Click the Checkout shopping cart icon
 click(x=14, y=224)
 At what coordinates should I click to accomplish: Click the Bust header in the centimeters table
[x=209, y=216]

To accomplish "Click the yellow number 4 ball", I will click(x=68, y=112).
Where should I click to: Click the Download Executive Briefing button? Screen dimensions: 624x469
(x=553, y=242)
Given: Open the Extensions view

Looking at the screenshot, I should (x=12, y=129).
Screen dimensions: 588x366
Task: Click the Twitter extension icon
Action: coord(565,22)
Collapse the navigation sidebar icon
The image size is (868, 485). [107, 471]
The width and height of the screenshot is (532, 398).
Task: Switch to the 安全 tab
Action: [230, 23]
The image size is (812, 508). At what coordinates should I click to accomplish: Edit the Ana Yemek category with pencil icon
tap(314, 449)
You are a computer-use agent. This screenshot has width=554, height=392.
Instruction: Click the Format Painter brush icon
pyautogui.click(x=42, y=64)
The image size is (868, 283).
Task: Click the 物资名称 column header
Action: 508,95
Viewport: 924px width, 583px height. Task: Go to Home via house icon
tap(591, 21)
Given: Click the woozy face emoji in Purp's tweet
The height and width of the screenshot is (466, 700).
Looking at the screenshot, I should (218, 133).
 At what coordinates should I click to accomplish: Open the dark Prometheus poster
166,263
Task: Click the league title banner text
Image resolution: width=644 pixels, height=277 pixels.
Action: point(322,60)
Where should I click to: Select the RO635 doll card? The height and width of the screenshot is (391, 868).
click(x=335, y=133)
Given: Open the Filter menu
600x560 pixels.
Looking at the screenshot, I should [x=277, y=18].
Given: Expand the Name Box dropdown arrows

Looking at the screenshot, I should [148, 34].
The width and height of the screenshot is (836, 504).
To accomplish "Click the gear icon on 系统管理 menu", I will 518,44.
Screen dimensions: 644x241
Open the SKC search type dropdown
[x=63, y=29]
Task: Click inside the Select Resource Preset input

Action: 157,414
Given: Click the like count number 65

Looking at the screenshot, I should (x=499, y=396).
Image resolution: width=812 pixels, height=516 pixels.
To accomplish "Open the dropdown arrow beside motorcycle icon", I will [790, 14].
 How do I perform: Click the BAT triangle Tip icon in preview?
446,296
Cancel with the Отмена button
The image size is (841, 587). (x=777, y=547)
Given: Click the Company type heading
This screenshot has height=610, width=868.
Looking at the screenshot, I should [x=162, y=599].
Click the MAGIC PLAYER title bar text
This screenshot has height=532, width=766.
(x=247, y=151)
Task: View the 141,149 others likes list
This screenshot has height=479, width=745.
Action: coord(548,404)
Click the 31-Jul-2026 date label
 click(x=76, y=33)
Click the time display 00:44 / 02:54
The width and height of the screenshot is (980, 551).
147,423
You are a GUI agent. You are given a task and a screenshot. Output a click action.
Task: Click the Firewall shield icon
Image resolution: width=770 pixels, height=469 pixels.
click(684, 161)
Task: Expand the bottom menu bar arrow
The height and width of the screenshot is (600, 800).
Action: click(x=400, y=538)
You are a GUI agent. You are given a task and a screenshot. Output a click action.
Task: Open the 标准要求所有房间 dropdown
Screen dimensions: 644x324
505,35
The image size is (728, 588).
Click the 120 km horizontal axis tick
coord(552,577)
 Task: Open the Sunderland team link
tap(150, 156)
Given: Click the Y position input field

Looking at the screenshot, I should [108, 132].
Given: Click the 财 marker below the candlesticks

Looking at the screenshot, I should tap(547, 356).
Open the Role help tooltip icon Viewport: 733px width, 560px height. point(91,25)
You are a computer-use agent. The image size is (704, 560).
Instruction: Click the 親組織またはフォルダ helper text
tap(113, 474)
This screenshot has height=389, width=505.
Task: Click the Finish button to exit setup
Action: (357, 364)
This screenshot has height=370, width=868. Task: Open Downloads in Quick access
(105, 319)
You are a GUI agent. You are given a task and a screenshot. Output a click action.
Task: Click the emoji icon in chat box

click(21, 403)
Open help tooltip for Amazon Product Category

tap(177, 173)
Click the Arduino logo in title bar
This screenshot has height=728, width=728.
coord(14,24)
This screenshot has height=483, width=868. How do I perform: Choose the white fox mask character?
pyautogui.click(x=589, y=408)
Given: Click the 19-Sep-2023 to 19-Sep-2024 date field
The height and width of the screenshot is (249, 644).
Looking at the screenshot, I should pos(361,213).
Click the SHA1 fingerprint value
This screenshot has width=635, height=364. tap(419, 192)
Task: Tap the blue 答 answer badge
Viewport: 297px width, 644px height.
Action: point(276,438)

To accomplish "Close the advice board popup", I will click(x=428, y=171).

**WORK TO COMPLETE**: All of the entries above need to be output again exactly.

**TASK ANSWER**:
Click the Checkout shopping cart icon
 click(x=14, y=224)
 At what coordinates should I click to accomplish: Click the Bust header in the centimeters table
[x=209, y=216]

To accomplish "Click the yellow number 4 ball", I will click(x=68, y=112).
Where should I click to: Click the Download Executive Briefing button? Screen dimensions: 624x469
(x=553, y=242)
Given: Open the Extensions view

Looking at the screenshot, I should (x=12, y=129).
Screen dimensions: 588x366
Task: Click the Twitter extension icon
Action: coord(565,22)
Collapse the navigation sidebar icon
The image size is (868, 485). [107, 471]
The width and height of the screenshot is (532, 398).
Task: Switch to the 安全 tab
Action: [230, 23]
The image size is (812, 508). At what coordinates should I click to accomplish: Edit the Ana Yemek category with pencil icon
tap(314, 449)
You are a computer-use agent. This screenshot has width=554, height=392.
Instruction: Click the Format Painter brush icon
pyautogui.click(x=42, y=64)
The image size is (868, 283).
Task: Click the 物资名称 column header
Action: 508,95
Viewport: 924px width, 583px height. Task: Go to Home via house icon
tap(591, 21)
Given: Click the woozy face emoji in Purp's tweet
The height and width of the screenshot is (466, 700).
Looking at the screenshot, I should (218, 133).
 At what coordinates should I click to accomplish: Open the dark Prometheus poster
166,263
Task: Click the league title banner text
Image resolution: width=644 pixels, height=277 pixels.
Action: point(322,60)
Where should I click to: Select the RO635 doll card? The height and width of the screenshot is (391, 868).
click(x=335, y=133)
Given: Open the Filter menu
600x560 pixels.
Looking at the screenshot, I should [x=277, y=18].
Given: Expand the Name Box dropdown arrows

Looking at the screenshot, I should [148, 34].
The width and height of the screenshot is (836, 504).
To accomplish "Click the gear icon on 系统管理 menu", I will 518,44.
Screen dimensions: 644x241
Open the SKC search type dropdown
[x=63, y=29]
Task: Click inside the Select Resource Preset input

Action: 157,414
Given: Click the like count number 65

Looking at the screenshot, I should (x=499, y=396).
Image resolution: width=812 pixels, height=516 pixels.
To accomplish "Open the dropdown arrow beside motorcycle icon", I will [790, 14].
 How do I perform: Click the BAT triangle Tip icon in preview?
446,296
Cancel with the Отмена button
The image size is (841, 587). (x=777, y=547)
Given: Click the Company type heading
This screenshot has height=610, width=868.
Looking at the screenshot, I should [x=162, y=599].
Click the MAGIC PLAYER title bar text
This screenshot has height=532, width=766.
(x=247, y=151)
Task: View the 141,149 others likes list
This screenshot has height=479, width=745.
Action: coord(548,404)
Click the 31-Jul-2026 date label
 click(x=76, y=33)
Click the time display 00:44 / 02:54
The width and height of the screenshot is (980, 551).
147,423
You are a GUI agent. You are given a task and a screenshot. Output a click action.
Task: Click the Firewall shield icon
Image resolution: width=770 pixels, height=469 pixels.
click(684, 161)
Task: Expand the bottom menu bar arrow
The height and width of the screenshot is (600, 800).
Action: click(x=400, y=538)
You are a GUI agent. You are given a task and a screenshot. Output a click action.
Task: Open the 标准要求所有房间 dropdown
Screen dimensions: 644x324
505,35
The image size is (728, 588).
Click the 120 km horizontal axis tick
coord(552,577)
 Task: Open the Sunderland team link
tap(150, 156)
Given: Click the Y position input field

Looking at the screenshot, I should [108, 132].
Given: Click the 财 marker below the candlesticks

Looking at the screenshot, I should tap(547, 356).
Open the Role help tooltip icon Viewport: 733px width, 560px height. point(91,25)
You are a computer-use agent. The image size is (704, 560).
Instruction: Click the 親組織またはフォルダ helper text
tap(113, 474)
This screenshot has height=389, width=505.
Task: Click the Finish button to exit setup
Action: (357, 364)
This screenshot has height=370, width=868. Task: Open Downloads in Quick access
(105, 319)
You are a GUI agent. You are given a task and a screenshot. Output a click action.
Task: Click the emoji icon in chat box

click(21, 403)
Open help tooltip for Amazon Product Category

tap(177, 173)
Click the Arduino logo in title bar
This screenshot has height=728, width=728.
coord(14,24)
This screenshot has height=483, width=868. How do I perform: Choose the white fox mask character?
pyautogui.click(x=589, y=408)
Given: Click the 19-Sep-2023 to 19-Sep-2024 date field
The height and width of the screenshot is (249, 644).
Looking at the screenshot, I should pos(361,213).
Click the SHA1 fingerprint value
This screenshot has width=635, height=364. tap(419, 192)
Task: Tap the blue 答 answer badge
Viewport: 297px width, 644px height.
Action: point(276,438)

To accomplish "Close the advice board popup", I will click(x=428, y=171).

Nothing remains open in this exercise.